The areal density of the films was measured by Rutherford backscattering spectrometry. The films were characterized by x-ray diffraction (XRD) characterization using normal θ–2θ scans (locked-couple mode) to determine the preferred crystal orientation and changes in phase with annealing). The surface morphology of the films was analyzed by scanning electron microscopy (not shown). The transport characterization consisted of electrical DC Hall and van der Pauw measurements (Lake Shore, 7704 HMS) to observe the temperature dependence of the resistivity.
Hypothesis
We start by presenting a hypothesis for the system we have measured at various stages of the film treatment, although with a somewhat wider applicability than for the observations reported here.

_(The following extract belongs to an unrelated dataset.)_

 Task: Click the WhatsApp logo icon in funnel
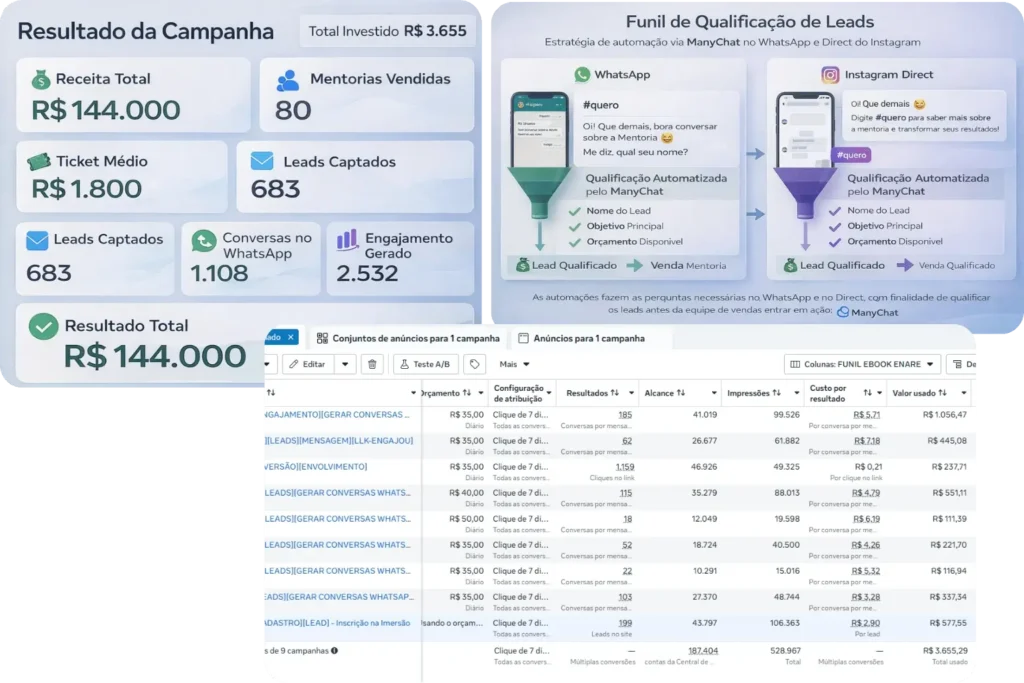click(582, 75)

It basically consists of considering the films to consist of separate regions as sketched in Fig. 1. There are regions or nanograins of different metallic HEA with different compositions of the metals Cr, Fe, Co, Ni and Cu and also with different metastable concentrations of oxygen. Further, there are regions or nanograins of different oxides, with different stoichiometry. The oxides are derived from the oxides of the metals. The electrical properties of the film as a whole will be that of an effective medium where the electrical properties of the different parts can be quite different. The electrical properties of the films come mainly from conduction through the most conducting parts, such as percolation through the HEA metallic parts. The hypothesis predicts that the electrical properties of the film can be controlled by varying the fraction of oxide to metallic HEA and their topology and this can be varied by controlled annealing in oxidizing atmosphere and reducing atmosphere for a given sputtering. The hypothesis also implies that this ratio can be varied by varying the sputtering conditions, but that effect will not be addressed in this report.
Artistic schematics of (the top) the topography of the films prepared by reactive sputtering with nanograins of HEA connected by oxide grains. The bottom shows the corresponding lateral energy state diagram. Transport of carriers in the structure is also indicated. The topography can be varied by annealing in reducing or oxidizing ambient.

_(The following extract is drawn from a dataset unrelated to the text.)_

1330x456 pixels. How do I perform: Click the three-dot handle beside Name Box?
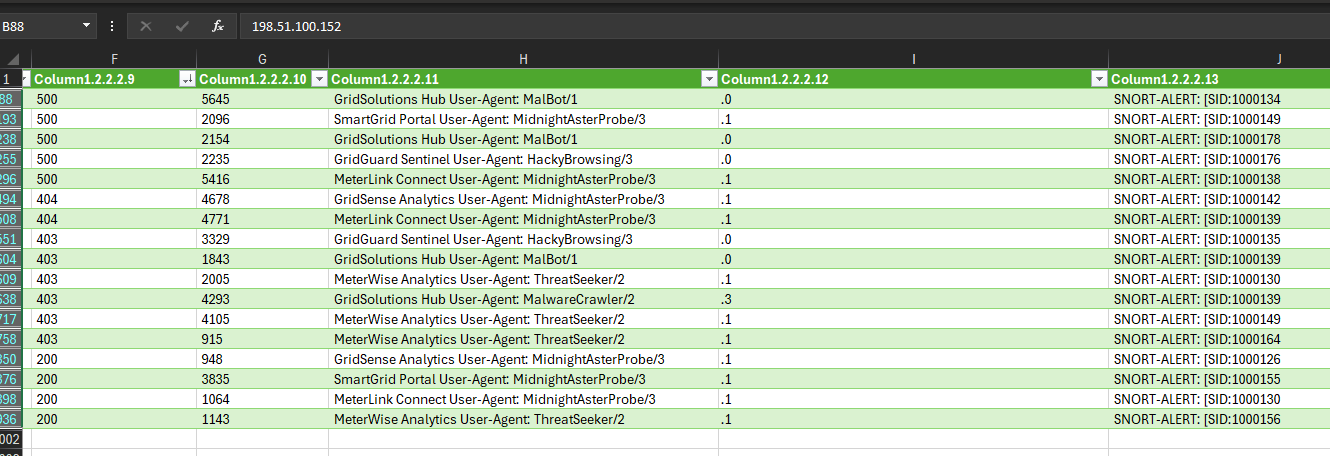[x=112, y=26]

The electrical transport in the HEA will then be different by the different topologies. This change can be measured by simply measuring the resistance giving the effective resistivity of the film. Measurement as a function of temperature will give some more information of which process in which part of the system is limiting the transport. Transport in an HEA will have a resistance higher than that of pure metals due to the disorder in the potential created by the arrangement of different d-metal atoms in a non-ordered sequence, which also creates local lattice distortions. This alloy scattering is temperature-independent. The phonon scattering will typically have a contribution to the resistivity being proportional to T when going to the higher temperature regime. The disorder in an HEA may increase by uptake of oxygen. Then the electron wavefunction may experience weak localization resulting in a characteristic temperature dependence. The current through the film may be through communication between HEA grains directly or by tunneling. Tunneling has no temperature dependence, so it cannot be discriminated from alloy scattering or grain boundary scattering. The current could go through part of oxides by variable range hopping, as described by Mott theory45 or the Efros–Shklovskii theory.46 Stallinga47 has stated that "there are nearly as many models as there are publications in the literature or measurement sets" on variable range hopping/percolation.
Results and Discussion
Electrical Characterization
Resistivity versus Temperature of As-Deposited (ASD) Films
The resistivity, ρ, of the as-deposited (ASD) film sample was measured to be 857 μΩ cm at room temperature (RT). Figure 2a shows resistivity measured from low temperature up to RT. The dominating conductivity type was p-type for the whole temperature range as indicated by the sign of the Hall voltage measured simultaneously.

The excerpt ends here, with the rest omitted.